When Poetry is Useless

Rav Shimshon Raphael Hirsch wrote beautifully, in the 43rd chapter of Horeb, about the way that a Yom Tov’s national celebration overrides the private mourning of avelut.

I don’t have that text near me at the moment, but I do have Hirsch’s commentary to the chumash (Vayyikra 10:6), where he rhapsodizes on a related issue: the way that the Kohen Gadol (High Priest) is not permitted to mourn normally.

He wrote of the Kohen Gadol who “represents before Gd the ideal Jew, the ideal of the Immortal Nation; for him, the idea of Gd, and the idea of the Nation, is to drive into the background the feelings of his own wounded self. For before Gd, there is no such thing as Death, and the one who has been called away has only changed the scene of his existence; the Nation too knows no Death, אין צבור מת, in it, all past generations live on, and out of it all the coming ones blossom; in it, at all times past and future are present…

I love reading R’ Hirsch, and this post is in no way meant to knock him. His logic is always impeccable, and his writing is always beautiful. I wish I had time to learn German just to be able to read Hirsch in the original.

But, to be blunt, all of the florid poetry in the world, and all of the sound argumentation, are useless to me at the moment.

We suffered a loss in the community this morning, and someone mentioned the rule that mourning (even if a burial would occur on chol hamoed) is pushed off until after Yom Tov. That called to mind the well-known stories of sages and scholars who overrode their personal grief for the sake of Yom Tov celebrations, Simchas Torah dancing, etc.

I know those stories, and I know the halachah as well as its logic, but it doesn’t change a thing. Grief is hot, burning, and it cannot be cooled by logic and it cannot be soothed by poetry. That certain individuals have managed to overcome it does not diminish the size of the task; just the opposite, the fact that these stories fascinate us testifies to its near-impossibility.

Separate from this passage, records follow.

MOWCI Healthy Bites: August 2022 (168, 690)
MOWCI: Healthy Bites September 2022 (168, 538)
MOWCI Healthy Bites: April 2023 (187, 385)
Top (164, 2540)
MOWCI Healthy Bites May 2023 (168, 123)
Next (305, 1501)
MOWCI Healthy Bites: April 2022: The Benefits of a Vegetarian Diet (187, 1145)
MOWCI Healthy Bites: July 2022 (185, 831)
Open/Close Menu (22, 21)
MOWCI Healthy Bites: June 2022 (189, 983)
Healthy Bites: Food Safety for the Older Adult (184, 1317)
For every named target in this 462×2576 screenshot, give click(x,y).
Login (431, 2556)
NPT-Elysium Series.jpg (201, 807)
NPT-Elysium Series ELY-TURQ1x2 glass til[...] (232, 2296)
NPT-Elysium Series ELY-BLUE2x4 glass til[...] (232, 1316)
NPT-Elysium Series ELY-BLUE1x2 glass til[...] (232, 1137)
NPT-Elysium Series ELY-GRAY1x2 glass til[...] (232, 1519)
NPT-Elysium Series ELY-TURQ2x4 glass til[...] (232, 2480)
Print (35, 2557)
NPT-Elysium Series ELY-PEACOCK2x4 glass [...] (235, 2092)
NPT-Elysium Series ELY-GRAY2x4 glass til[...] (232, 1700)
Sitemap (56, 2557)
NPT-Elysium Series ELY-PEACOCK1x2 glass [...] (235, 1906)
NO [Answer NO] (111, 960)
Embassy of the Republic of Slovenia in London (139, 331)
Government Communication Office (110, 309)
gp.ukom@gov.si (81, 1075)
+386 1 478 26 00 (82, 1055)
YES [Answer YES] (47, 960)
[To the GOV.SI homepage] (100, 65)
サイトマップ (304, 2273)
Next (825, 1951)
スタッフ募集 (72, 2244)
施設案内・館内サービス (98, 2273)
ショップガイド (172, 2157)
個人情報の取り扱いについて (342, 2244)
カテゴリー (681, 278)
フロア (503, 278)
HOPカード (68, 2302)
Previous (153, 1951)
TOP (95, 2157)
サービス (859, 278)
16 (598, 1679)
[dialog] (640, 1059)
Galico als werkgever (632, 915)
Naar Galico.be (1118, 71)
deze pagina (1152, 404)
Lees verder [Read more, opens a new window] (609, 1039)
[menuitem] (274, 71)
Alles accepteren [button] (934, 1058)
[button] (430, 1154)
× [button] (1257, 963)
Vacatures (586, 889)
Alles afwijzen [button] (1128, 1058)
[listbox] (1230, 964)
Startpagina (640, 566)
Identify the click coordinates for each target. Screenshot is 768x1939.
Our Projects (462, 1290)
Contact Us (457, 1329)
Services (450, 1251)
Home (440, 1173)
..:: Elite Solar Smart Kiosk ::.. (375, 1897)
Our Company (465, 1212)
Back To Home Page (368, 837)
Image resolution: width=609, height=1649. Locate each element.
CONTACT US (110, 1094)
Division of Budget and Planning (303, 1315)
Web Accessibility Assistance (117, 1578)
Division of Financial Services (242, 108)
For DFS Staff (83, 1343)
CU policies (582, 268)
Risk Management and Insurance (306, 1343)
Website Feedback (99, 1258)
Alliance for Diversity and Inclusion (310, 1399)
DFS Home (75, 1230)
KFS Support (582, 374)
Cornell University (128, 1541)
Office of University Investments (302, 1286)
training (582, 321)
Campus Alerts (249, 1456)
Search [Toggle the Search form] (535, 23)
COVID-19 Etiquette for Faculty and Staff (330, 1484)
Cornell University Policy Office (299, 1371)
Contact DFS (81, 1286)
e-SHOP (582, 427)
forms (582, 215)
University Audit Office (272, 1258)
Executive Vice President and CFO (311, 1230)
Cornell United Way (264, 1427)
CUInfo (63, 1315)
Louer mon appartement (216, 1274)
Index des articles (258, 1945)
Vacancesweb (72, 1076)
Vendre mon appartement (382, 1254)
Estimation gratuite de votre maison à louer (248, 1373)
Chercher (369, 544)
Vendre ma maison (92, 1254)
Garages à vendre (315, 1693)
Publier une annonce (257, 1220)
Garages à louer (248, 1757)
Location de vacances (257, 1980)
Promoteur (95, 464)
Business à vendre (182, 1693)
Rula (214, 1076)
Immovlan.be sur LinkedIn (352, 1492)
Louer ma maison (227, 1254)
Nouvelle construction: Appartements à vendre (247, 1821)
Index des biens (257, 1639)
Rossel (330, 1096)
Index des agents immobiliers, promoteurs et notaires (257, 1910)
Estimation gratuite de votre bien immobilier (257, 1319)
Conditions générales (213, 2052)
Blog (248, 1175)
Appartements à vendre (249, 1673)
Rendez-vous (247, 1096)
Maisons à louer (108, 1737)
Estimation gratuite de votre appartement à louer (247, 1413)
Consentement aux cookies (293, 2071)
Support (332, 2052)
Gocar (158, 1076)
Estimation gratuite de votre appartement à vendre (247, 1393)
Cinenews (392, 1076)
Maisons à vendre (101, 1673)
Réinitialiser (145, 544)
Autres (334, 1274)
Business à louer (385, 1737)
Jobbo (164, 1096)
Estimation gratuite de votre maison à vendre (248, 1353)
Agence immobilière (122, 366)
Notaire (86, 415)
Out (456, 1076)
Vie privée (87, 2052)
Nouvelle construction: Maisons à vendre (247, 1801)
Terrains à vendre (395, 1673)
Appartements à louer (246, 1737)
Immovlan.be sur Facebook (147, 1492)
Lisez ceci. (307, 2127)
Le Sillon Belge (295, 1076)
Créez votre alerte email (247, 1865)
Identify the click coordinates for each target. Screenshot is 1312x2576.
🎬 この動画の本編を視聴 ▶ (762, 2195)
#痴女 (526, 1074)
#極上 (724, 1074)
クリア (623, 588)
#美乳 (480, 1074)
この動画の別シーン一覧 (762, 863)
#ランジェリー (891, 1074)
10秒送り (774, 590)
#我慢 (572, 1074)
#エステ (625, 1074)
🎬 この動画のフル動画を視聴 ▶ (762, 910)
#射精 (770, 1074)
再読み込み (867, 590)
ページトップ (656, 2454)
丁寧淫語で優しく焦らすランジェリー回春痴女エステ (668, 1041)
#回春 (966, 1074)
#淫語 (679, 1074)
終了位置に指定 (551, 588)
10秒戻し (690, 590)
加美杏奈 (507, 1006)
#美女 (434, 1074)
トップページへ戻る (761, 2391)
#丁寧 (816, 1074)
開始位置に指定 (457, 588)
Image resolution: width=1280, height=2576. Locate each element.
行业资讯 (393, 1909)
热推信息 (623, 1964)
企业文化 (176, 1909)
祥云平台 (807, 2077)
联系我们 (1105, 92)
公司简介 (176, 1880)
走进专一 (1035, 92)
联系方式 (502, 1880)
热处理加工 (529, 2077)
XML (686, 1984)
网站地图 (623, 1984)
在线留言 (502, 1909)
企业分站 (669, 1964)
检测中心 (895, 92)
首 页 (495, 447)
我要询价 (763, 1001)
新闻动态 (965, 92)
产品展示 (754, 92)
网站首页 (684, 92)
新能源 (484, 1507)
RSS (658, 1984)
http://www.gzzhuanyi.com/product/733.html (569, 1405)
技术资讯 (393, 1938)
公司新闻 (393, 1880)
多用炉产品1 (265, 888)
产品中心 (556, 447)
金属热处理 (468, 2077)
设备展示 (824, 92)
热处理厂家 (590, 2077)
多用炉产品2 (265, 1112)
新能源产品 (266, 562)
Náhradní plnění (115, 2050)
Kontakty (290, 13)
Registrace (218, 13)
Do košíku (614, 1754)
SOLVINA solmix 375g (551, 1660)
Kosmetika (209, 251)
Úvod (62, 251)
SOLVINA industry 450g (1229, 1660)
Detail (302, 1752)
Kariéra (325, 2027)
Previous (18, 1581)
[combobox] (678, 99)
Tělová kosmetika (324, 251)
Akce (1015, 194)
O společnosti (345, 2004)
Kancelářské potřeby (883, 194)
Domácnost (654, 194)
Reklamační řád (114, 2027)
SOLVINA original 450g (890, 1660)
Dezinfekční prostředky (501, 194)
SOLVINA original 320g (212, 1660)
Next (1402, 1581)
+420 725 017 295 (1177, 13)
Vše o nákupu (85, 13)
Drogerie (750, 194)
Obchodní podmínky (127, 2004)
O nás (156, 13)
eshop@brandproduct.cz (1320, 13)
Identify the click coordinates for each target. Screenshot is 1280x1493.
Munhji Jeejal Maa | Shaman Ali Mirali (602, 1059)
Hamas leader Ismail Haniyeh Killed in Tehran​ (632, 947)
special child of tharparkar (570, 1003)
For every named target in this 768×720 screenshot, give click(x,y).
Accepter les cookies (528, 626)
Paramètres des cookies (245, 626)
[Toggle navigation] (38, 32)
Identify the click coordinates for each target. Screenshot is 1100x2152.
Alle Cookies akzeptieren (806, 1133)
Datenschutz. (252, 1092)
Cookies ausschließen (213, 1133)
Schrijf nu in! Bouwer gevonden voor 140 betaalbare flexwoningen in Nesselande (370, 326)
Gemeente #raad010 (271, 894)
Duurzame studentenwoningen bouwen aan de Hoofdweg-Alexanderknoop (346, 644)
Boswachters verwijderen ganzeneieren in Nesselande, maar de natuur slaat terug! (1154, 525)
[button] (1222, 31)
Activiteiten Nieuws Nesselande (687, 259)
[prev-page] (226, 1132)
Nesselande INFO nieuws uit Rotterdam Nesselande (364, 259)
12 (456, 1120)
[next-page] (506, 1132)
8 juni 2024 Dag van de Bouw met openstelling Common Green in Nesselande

Tonight there is a new widow, and tomorrow (well, today by now) there will be a funeral, and then will come Shabbos and shivah and shloshim. The same scene will be enacted, many times over, elsewhere, today and tomorrow and the next. It’s the most natural thing in the world, and I ought to be used to it by now.

But it still hurts, and the poetry is just that: words on a page, far less real, at the moment, than the person who was breathing just yesterday.